**YOUR INSTRUCTIONS**
A verbatim transcript of the data that follows, free of images, is the expected result.

- - - - -

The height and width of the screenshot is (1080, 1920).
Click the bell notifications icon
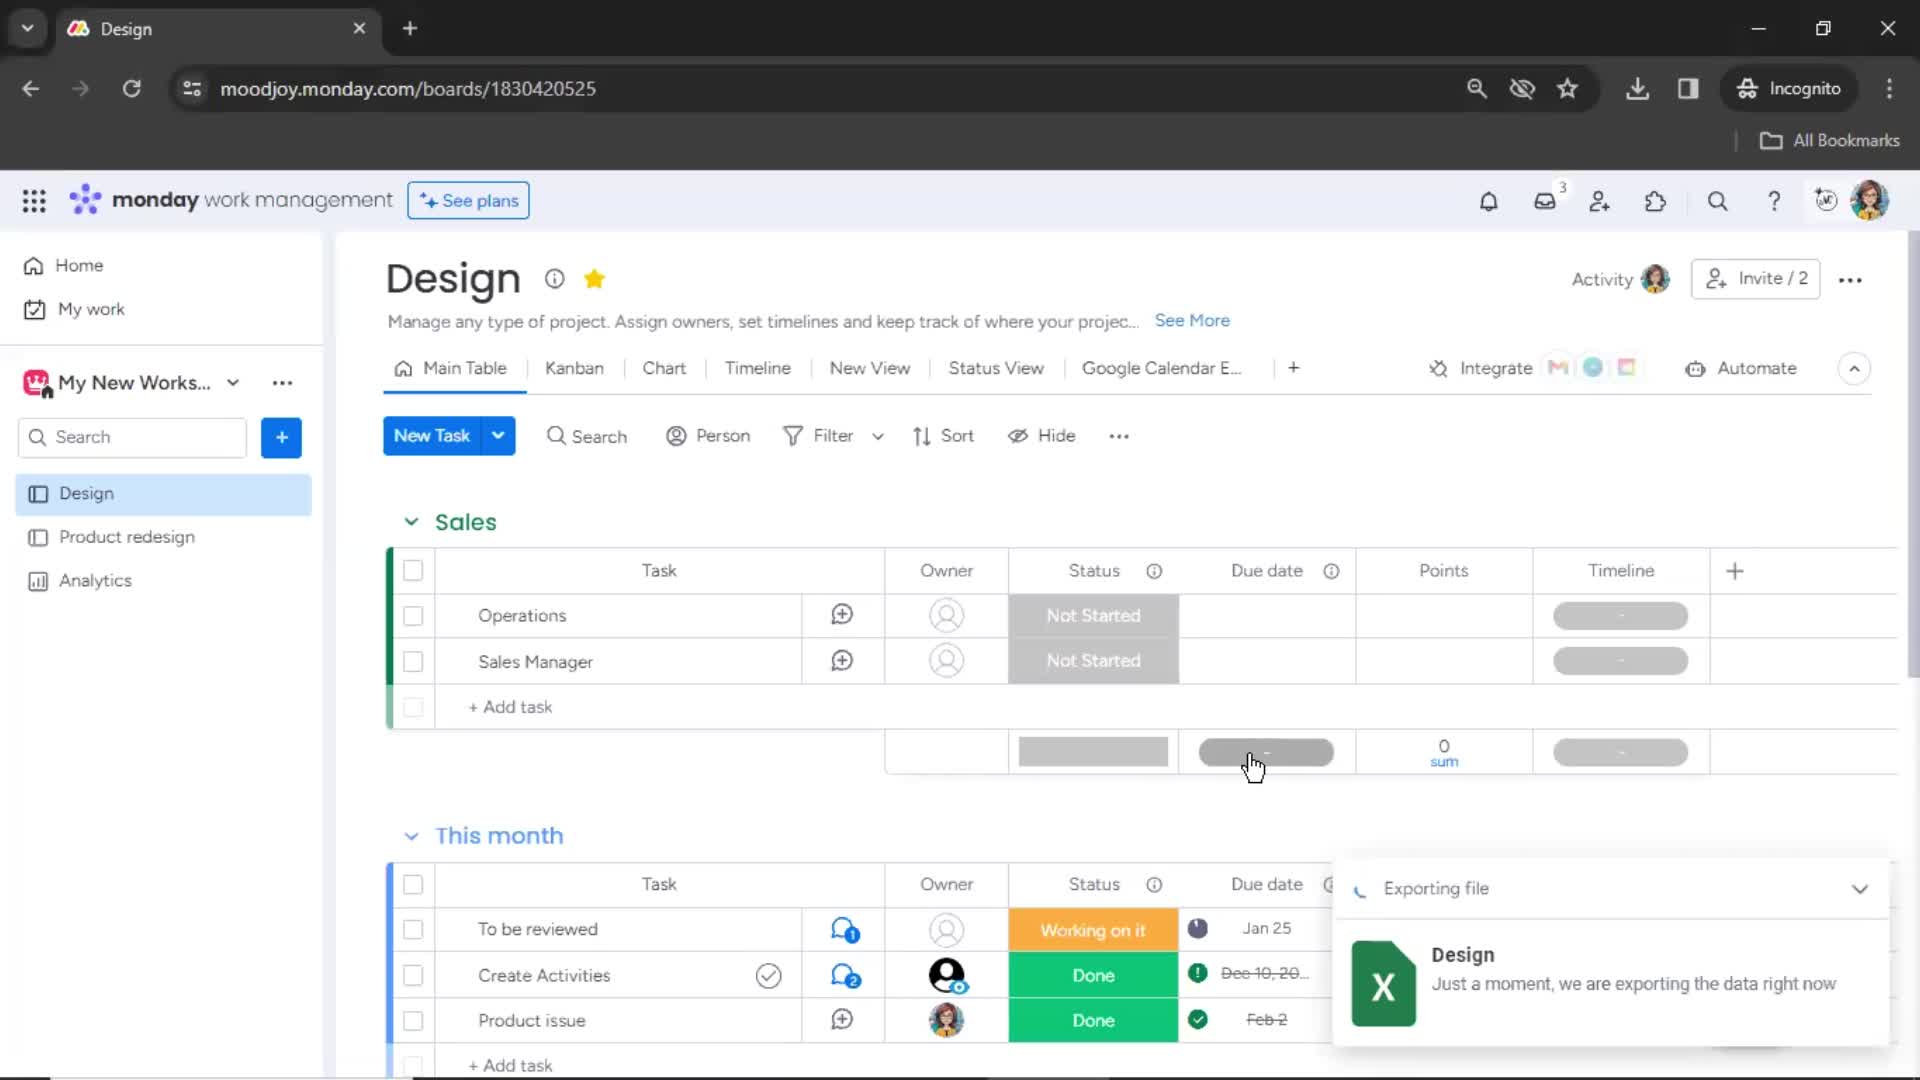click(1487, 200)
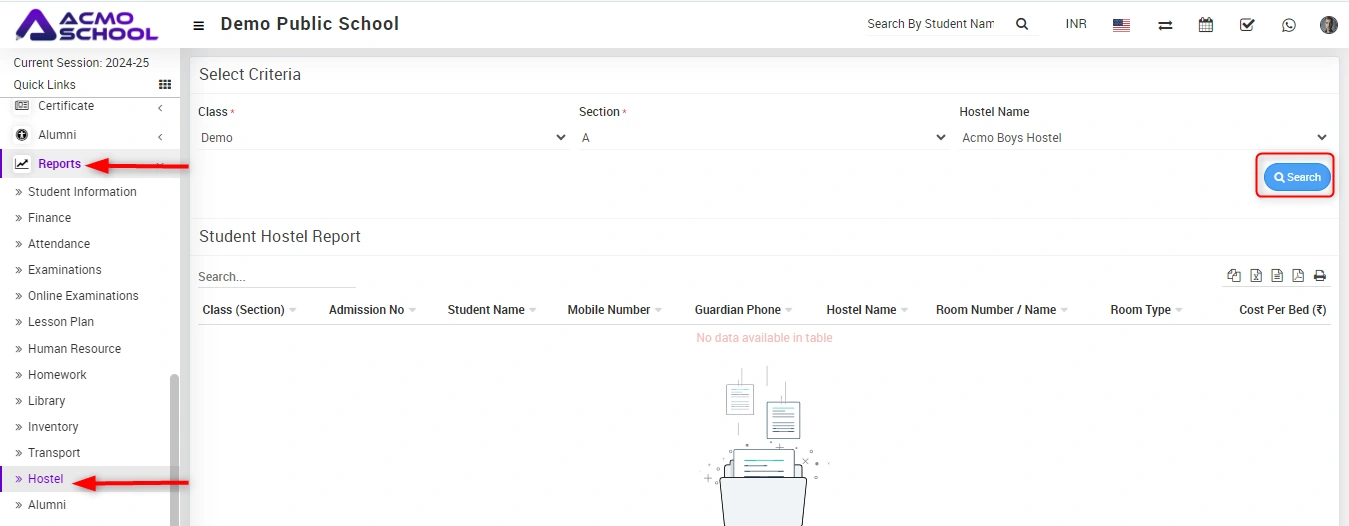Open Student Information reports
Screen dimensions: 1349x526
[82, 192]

- - - - -

**ANSWER TO THE PROBLEM**
The height and width of the screenshot is (1080, 1920).
Click the bell notifications icon
click(1487, 200)
Open Student Information reports
Screen dimensions: 1349x526
[82, 192]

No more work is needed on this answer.